## Task directions
Answer these from the text on manual underwriting below.
(a) Which loan types does it list as available for manual underwriting?
(b) What does the lender base its choice between automatic and manual underwriting on?
(c) What two habits does it give as examples of people who prefer to live debt-free?

## Provided text

Manual underwriting is the process where a lender assesses an applicant's financial ability to repay a loan
When applying for a mortgage, lenders typically use one of two methods for underwriting: automatic or manual. Manual underwriting often offers higher acceptance rates for applicants with complex financial situations, such as self-employment or nontraditional income. Learn what manual underwriting for a mortgage is, how it works and what to expect throughout the process.
Key Takeaways
- Manual underwriting can enable individuals with complex finances to qualify for a mortgage.
- The process involves having an underwriter review your account details directly instead of using a computer algorithm to evaluate your application.
- Manual underwriting is available for various loan types, including conventional, VA, jumbo, FHA and USDA loans.
What Is Manual Underwriting?
Manual underwriting is the process by which a lender evaluates whether you have the financial means to repay the loan you are applying for. Often, computer programs decide whether you are eligible for a mortgage.
However, some borrowers need a human evaluation to decide whether they can repay the funds. This can be the case if they are self-employed and seeking a Federal Housing Administration (FHA) or jumbo loan.
How Does Manual Underwriting Work?
A loan professional reviews the data and information you submit with your loan application. This requires additional time compared to automatic underwriting, and you’ll also need to submit more documentation than you would with automatic underwriting. However, you’ll also stand a better chance of receiving a loan approval if you go through manual underwriting when you have unique financial circumstances.
The lender decides whether to process your mortgage application through automatic or manual underwriting based on questions from the mortgage application. When you don’t meet certain standards as a borrower, the lender flags your account for manual underwriting.
When Do Lenders Use Manual Underwriting?
Lenders use manual underwriting in a variety of circumstances. Those can include any of the following.
Thin Credit File
Some individuals prefer to live debt-free, perhaps always purchasing cars with cash and avoiding credit cards. Without owning a home, their credit file may be thin. Although you’re well established financially, you don’t have proof that you know how to handle debt.
It doesn’t necessarily mean you have poor credit; it just means you have limited credit history, which can be a red flag for lenders. In that case, the lender will manually review your file to see whether you can repay the requested loan.

## Supplied information
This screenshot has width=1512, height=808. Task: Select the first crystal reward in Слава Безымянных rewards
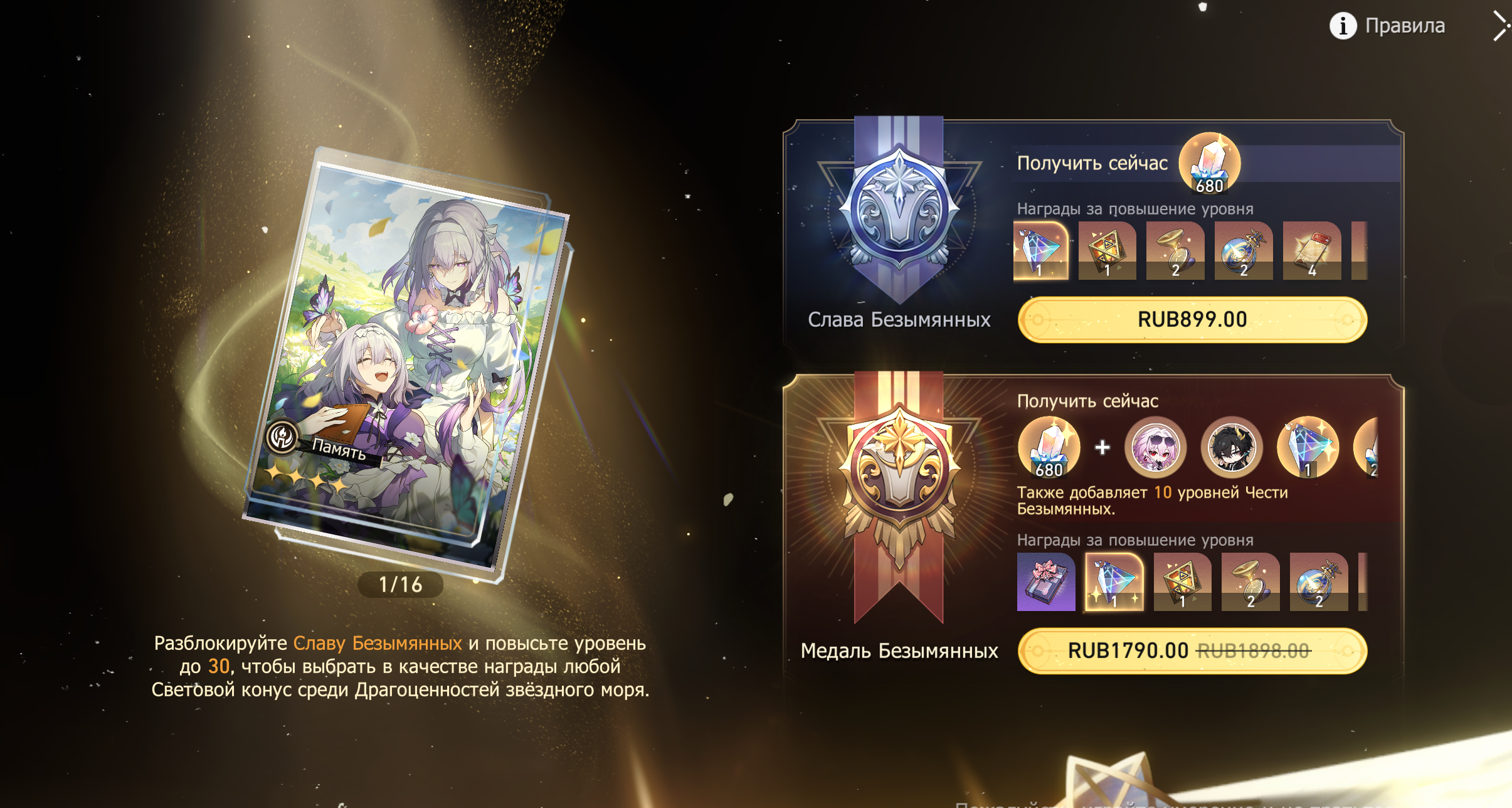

## Result below
(a) Conventional, VA, jumbo, FHA and USDA loans.
(b) Questions from the mortgage application.
(c) Buying cars with cash and avoiding credit cards.